## What to do
Please reproduce every one of the records below word for word, keeping each line as it stands.
# # #
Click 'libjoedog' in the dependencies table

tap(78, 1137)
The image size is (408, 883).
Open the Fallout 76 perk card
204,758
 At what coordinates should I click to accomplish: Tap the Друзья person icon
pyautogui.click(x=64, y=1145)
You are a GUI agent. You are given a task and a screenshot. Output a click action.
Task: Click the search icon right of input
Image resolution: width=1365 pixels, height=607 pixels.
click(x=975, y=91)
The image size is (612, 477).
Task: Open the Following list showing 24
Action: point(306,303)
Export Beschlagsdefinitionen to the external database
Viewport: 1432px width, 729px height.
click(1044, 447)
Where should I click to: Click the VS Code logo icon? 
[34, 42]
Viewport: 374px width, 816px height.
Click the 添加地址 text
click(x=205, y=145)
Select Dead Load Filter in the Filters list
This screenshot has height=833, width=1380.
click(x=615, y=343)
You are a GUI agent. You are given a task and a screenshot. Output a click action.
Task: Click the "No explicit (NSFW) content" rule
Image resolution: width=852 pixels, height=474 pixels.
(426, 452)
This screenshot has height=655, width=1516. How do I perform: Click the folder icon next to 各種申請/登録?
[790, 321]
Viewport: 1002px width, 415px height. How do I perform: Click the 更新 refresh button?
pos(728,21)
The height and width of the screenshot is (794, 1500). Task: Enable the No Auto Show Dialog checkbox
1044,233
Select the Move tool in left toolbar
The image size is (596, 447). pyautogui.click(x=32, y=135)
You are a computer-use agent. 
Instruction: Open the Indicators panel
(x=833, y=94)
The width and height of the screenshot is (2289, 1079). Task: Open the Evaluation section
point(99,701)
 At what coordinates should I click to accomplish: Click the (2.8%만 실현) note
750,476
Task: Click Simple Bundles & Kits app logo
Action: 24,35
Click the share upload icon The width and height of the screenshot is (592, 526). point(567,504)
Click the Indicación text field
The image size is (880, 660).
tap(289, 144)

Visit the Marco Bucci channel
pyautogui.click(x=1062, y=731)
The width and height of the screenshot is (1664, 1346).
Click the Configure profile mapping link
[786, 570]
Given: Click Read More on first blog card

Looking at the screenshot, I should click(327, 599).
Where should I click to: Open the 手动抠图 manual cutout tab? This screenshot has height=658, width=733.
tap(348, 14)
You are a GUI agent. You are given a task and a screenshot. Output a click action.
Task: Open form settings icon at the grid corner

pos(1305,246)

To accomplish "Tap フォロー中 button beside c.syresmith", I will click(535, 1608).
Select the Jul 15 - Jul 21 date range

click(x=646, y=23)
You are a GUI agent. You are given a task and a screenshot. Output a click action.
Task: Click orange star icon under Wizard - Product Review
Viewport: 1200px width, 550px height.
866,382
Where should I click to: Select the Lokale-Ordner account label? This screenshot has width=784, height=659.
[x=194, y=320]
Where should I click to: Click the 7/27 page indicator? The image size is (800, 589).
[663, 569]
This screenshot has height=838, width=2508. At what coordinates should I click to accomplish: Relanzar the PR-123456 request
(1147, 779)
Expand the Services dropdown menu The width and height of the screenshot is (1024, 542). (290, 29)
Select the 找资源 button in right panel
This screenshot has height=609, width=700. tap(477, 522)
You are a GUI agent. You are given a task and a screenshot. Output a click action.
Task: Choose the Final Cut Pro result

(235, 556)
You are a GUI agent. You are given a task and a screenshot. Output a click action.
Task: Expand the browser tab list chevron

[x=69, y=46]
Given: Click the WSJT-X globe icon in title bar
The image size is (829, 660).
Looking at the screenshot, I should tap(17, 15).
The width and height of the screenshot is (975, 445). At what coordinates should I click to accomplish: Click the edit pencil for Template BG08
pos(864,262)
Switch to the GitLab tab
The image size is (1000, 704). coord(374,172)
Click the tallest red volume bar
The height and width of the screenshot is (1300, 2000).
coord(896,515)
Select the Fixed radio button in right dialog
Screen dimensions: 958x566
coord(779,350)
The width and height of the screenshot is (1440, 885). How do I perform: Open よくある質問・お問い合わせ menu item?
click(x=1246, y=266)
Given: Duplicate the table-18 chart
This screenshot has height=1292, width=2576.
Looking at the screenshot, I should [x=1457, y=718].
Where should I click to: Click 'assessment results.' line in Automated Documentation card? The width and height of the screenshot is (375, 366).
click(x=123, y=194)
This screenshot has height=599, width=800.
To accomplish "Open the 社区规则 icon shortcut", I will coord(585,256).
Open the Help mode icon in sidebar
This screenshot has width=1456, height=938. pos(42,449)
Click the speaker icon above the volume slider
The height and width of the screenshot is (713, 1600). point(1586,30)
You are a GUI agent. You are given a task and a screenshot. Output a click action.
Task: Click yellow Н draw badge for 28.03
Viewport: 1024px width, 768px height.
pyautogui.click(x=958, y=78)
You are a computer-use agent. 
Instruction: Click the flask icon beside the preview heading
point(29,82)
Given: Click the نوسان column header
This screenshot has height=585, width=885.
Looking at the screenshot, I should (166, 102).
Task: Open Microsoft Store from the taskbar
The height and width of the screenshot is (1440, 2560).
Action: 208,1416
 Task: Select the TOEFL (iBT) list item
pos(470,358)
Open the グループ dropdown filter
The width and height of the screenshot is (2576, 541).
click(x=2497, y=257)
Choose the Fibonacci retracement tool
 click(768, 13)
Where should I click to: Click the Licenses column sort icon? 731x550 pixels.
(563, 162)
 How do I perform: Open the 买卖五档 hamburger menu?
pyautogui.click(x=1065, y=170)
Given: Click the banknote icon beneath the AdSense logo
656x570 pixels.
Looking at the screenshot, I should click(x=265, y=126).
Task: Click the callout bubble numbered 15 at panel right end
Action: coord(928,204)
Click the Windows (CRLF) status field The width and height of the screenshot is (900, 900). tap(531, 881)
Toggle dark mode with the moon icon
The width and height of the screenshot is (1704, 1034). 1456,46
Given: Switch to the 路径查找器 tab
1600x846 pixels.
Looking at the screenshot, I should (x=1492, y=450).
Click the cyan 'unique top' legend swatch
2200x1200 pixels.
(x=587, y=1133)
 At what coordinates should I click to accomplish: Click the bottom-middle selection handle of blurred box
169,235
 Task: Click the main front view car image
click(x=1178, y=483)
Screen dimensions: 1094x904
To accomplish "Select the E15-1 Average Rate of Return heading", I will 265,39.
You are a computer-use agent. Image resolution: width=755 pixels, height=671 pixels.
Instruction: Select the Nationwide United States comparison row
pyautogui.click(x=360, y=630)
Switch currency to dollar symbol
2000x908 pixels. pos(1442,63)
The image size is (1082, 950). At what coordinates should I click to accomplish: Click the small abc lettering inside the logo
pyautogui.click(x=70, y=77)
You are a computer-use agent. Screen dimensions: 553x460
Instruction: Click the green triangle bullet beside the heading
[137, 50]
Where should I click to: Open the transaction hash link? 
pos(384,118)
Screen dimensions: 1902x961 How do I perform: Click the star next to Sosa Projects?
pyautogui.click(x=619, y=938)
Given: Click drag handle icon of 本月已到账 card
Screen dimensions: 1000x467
# # #
## Result of this exercise
Click 'libjoedog' in the dependencies table

tap(78, 1137)
The image size is (408, 883).
Open the Fallout 76 perk card
204,758
 At what coordinates should I click to accomplish: Tap the Друзья person icon
pyautogui.click(x=64, y=1145)
You are a GUI agent. You are given a task and a screenshot. Output a click action.
Task: Click the search icon right of input
Image resolution: width=1365 pixels, height=607 pixels.
click(x=975, y=91)
The image size is (612, 477).
Task: Open the Following list showing 24
Action: point(306,303)
Export Beschlagsdefinitionen to the external database
Viewport: 1432px width, 729px height.
click(1044, 447)
Where should I click to: Click the VS Code logo icon? 
[34, 42]
Viewport: 374px width, 816px height.
Click the 添加地址 text
click(x=205, y=145)
Select Dead Load Filter in the Filters list
This screenshot has height=833, width=1380.
click(x=615, y=343)
You are a GUI agent. You are given a task and a screenshot. Output a click action.
Task: Click the "No explicit (NSFW) content" rule
Image resolution: width=852 pixels, height=474 pixels.
(426, 452)
This screenshot has height=655, width=1516. How do I perform: Click the folder icon next to 各種申請/登録?
[790, 321]
Viewport: 1002px width, 415px height. How do I perform: Click the 更新 refresh button?
pos(728,21)
The height and width of the screenshot is (794, 1500). Task: Enable the No Auto Show Dialog checkbox
1044,233
Select the Move tool in left toolbar
The image size is (596, 447). pyautogui.click(x=32, y=135)
You are a computer-use agent. 
Instruction: Open the Indicators panel
(x=833, y=94)
The width and height of the screenshot is (2289, 1079). Task: Open the Evaluation section
point(99,701)
 At what coordinates should I click to accomplish: Click the (2.8%만 실현) note
750,476
Task: Click Simple Bundles & Kits app logo
Action: 24,35
Click the share upload icon The width and height of the screenshot is (592, 526). point(567,504)
Click the Indicación text field
The image size is (880, 660).
tap(289, 144)

Visit the Marco Bucci channel
pyautogui.click(x=1062, y=731)
The width and height of the screenshot is (1664, 1346).
Click the Configure profile mapping link
[786, 570]
Given: Click Read More on first blog card

Looking at the screenshot, I should click(327, 599).
Where should I click to: Open the 手动抠图 manual cutout tab? This screenshot has height=658, width=733.
tap(348, 14)
You are a GUI agent. You are given a task and a screenshot. Output a click action.
Task: Open form settings icon at the grid corner

pos(1305,246)

To accomplish "Tap フォロー中 button beside c.syresmith", I will click(535, 1608).
Select the Jul 15 - Jul 21 date range

click(x=646, y=23)
You are a GUI agent. You are given a task and a screenshot. Output a click action.
Task: Click orange star icon under Wizard - Product Review
Viewport: 1200px width, 550px height.
866,382
Where should I click to: Select the Lokale-Ordner account label? This screenshot has width=784, height=659.
[x=194, y=320]
Where should I click to: Click the 7/27 page indicator? The image size is (800, 589).
[663, 569]
This screenshot has height=838, width=2508. At what coordinates should I click to accomplish: Relanzar the PR-123456 request
(1147, 779)
Expand the Services dropdown menu The width and height of the screenshot is (1024, 542). (290, 29)
Select the 找资源 button in right panel
This screenshot has height=609, width=700. tap(477, 522)
You are a GUI agent. You are given a task and a screenshot. Output a click action.
Task: Choose the Final Cut Pro result

(235, 556)
You are a GUI agent. You are given a task and a screenshot. Output a click action.
Task: Expand the browser tab list chevron

[x=69, y=46]
Given: Click the WSJT-X globe icon in title bar
The image size is (829, 660).
Looking at the screenshot, I should tap(17, 15).
The width and height of the screenshot is (975, 445). At what coordinates should I click to accomplish: Click the edit pencil for Template BG08
pos(864,262)
Switch to the GitLab tab
The image size is (1000, 704). coord(374,172)
Click the tallest red volume bar
The height and width of the screenshot is (1300, 2000).
coord(896,515)
Select the Fixed radio button in right dialog
Screen dimensions: 958x566
coord(779,350)
The width and height of the screenshot is (1440, 885). How do I perform: Open よくある質問・お問い合わせ menu item?
click(x=1246, y=266)
Given: Duplicate the table-18 chart
This screenshot has height=1292, width=2576.
Looking at the screenshot, I should [x=1457, y=718].
Where should I click to: Click 'assessment results.' line in Automated Documentation card? The width and height of the screenshot is (375, 366).
click(x=123, y=194)
This screenshot has height=599, width=800.
To accomplish "Open the 社区规则 icon shortcut", I will coord(585,256).
Open the Help mode icon in sidebar
This screenshot has width=1456, height=938. pos(42,449)
Click the speaker icon above the volume slider
The height and width of the screenshot is (713, 1600). point(1586,30)
You are a GUI agent. You are given a task and a screenshot. Output a click action.
Task: Click yellow Н draw badge for 28.03
Viewport: 1024px width, 768px height.
pyautogui.click(x=958, y=78)
You are a computer-use agent. 
Instruction: Click the flask icon beside the preview heading
point(29,82)
Given: Click the نوسان column header
This screenshot has height=585, width=885.
Looking at the screenshot, I should (166, 102).
Task: Open Microsoft Store from the taskbar
The height and width of the screenshot is (1440, 2560).
Action: 208,1416
 Task: Select the TOEFL (iBT) list item
pos(470,358)
Open the グループ dropdown filter
The width and height of the screenshot is (2576, 541).
click(x=2497, y=257)
Choose the Fibonacci retracement tool
 click(768, 13)
Where should I click to: Click the Licenses column sort icon? 731x550 pixels.
(563, 162)
 How do I perform: Open the 买卖五档 hamburger menu?
pyautogui.click(x=1065, y=170)
Given: Click the banknote icon beneath the AdSense logo
656x570 pixels.
Looking at the screenshot, I should click(x=265, y=126).
Task: Click the callout bubble numbered 15 at panel right end
Action: coord(928,204)
Click the Windows (CRLF) status field The width and height of the screenshot is (900, 900). tap(531, 881)
Toggle dark mode with the moon icon
The width and height of the screenshot is (1704, 1034). 1456,46
Given: Switch to the 路径查找器 tab
1600x846 pixels.
Looking at the screenshot, I should (x=1492, y=450).
Click the cyan 'unique top' legend swatch
2200x1200 pixels.
(x=587, y=1133)
 At what coordinates should I click to accomplish: Click the bottom-middle selection handle of blurred box
169,235
 Task: Click the main front view car image
click(x=1178, y=483)
Screen dimensions: 1094x904
To accomplish "Select the E15-1 Average Rate of Return heading", I will 265,39.
You are a computer-use agent. Image resolution: width=755 pixels, height=671 pixels.
Instruction: Select the Nationwide United States comparison row
pyautogui.click(x=360, y=630)
Switch currency to dollar symbol
2000x908 pixels. pos(1442,63)
The image size is (1082, 950). At what coordinates should I click to accomplish: Click the small abc lettering inside the logo
pyautogui.click(x=70, y=77)
You are a computer-use agent. Screen dimensions: 553x460
Instruction: Click the green triangle bullet beside the heading
[137, 50]
Where should I click to: Open the transaction hash link? 
pos(384,118)
Screen dimensions: 1902x961 How do I perform: Click the star next to Sosa Projects?
pyautogui.click(x=619, y=938)
Given: Click drag handle icon of 本月已到账 card
Screen dimensions: 1000x467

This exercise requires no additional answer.